• Your instructions
Render every line of the entries below as a Markdown table with the columns Row and Text, giving each line a row number and leaving out blank lines.

• Information
.....
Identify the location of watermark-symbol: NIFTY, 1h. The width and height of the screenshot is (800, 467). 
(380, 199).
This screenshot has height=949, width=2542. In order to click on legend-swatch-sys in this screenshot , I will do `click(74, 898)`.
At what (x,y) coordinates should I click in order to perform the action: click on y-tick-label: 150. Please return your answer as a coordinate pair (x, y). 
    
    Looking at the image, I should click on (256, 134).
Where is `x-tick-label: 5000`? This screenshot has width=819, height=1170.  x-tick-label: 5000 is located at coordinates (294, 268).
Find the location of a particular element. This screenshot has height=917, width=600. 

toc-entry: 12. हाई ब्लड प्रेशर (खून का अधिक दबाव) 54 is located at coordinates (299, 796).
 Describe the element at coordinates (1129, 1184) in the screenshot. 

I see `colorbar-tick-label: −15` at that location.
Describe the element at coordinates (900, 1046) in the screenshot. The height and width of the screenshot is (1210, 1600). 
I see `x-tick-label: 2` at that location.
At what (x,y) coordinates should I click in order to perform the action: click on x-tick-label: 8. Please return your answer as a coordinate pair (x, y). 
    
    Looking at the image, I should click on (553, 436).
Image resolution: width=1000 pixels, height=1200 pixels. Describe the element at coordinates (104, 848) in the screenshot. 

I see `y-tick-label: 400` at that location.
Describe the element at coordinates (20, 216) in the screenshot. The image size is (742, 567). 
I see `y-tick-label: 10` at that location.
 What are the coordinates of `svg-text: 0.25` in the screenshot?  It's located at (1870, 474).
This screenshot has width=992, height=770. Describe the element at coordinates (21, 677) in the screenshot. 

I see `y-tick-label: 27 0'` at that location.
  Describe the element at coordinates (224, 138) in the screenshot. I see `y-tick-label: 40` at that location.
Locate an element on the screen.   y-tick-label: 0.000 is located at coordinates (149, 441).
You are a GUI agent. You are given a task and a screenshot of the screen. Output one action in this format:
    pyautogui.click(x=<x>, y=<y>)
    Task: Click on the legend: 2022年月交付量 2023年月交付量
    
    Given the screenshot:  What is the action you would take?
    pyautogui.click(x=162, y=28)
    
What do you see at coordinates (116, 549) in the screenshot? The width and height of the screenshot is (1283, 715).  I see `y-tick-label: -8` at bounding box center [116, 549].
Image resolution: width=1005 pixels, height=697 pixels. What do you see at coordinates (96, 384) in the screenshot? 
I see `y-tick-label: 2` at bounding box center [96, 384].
.....
• Written solution
| Row | Text |
|---|---|
| 1 | Identify the location of watermark-symbol: NIFTY, 1h. The width and height of the screenshot is (800, 467).  |
| 2 | (380, 199). |
| 3 | This screenshot has height=949, width=2542. In order to click on legend-swatch-sys in this screenshot , I will do `click(74, 898)`. |
| 4 | At what (x,y) coordinates should I click in order to perform the action: click on y-tick-label: 150. Please return your answer as a coordinate pair (x, y).  |
| 5 |     Looking at the image, I should click on (256, 134). |
| 6 | Where is `x-tick-label: 5000`? This screenshot has width=819, height=1170.  x-tick-label: 5000 is located at coordinates (294, 268). |
| 7 | Find the location of a particular element. This screenshot has height=917, width=600.  |
| 8 | toc-entry: 12. हाई ब्लड प्रेशर (खून का अधिक दबाव) 54 is located at coordinates (299, 796). |
| 9 |  Describe the element at coordinates (1129, 1184) in the screenshot.  |
| 10 | I see `colorbar-tick-label: −15` at that location. |
| 11 | Describe the element at coordinates (900, 1046) in the screenshot. The height and width of the screenshot is (1210, 1600).  |
| 12 | I see `x-tick-label: 2` at that location. |
| 13 | At what (x,y) coordinates should I click in order to perform the action: click on x-tick-label: 8. Please return your answer as a coordinate pair (x, y).  |
| 14 |     Looking at the image, I should click on (553, 436). |
| 15 | Image resolution: width=1000 pixels, height=1200 pixels. Describe the element at coordinates (104, 848) in the screenshot.  |
| 16 | I see `y-tick-label: 400` at that location. |
| 17 | Describe the element at coordinates (20, 216) in the screenshot. The image size is (742, 567).  |
| 18 | I see `y-tick-label: 10` at that location. |
| 19 |  What are the coordinates of `svg-text: 0.25` in the screenshot?  It's located at (1870, 474). |
| 20 | This screenshot has width=992, height=770. Describe the element at coordinates (21, 677) in the screenshot.  |
| 21 | I see `y-tick-label: 27 0'` at that location. |
| 22 |   Describe the element at coordinates (224, 138) in the screenshot. I see `y-tick-label: 40` at that location. |
| 23 | Locate an element on the screen.   y-tick-label: 0.000 is located at coordinates (149, 441). |
| 24 | You are a GUI agent. You are given a task and a screenshot of the screen. Output one action in this format: |
| 25 |     pyautogui.click(x=<x>, y=<y>) |
| 26 |     Task: Click on the legend: 2022年月交付量 2023年月交付量 |
| 27 |     Given the screenshot:  What is the action you would take? |
| 28 |     pyautogui.click(x=162, y=28) |
| 29 | What do you see at coordinates (116, 549) in the screenshot? The width and height of the screenshot is (1283, 715).  I see `y-tick-label: -8` at bounding box center [116, 549]. |
| 30 | Image resolution: width=1005 pixels, height=697 pixels. What do you see at coordinates (96, 384) in the screenshot?  |
| 31 | I see `y-tick-label: 2` at bounding box center [96, 384]. |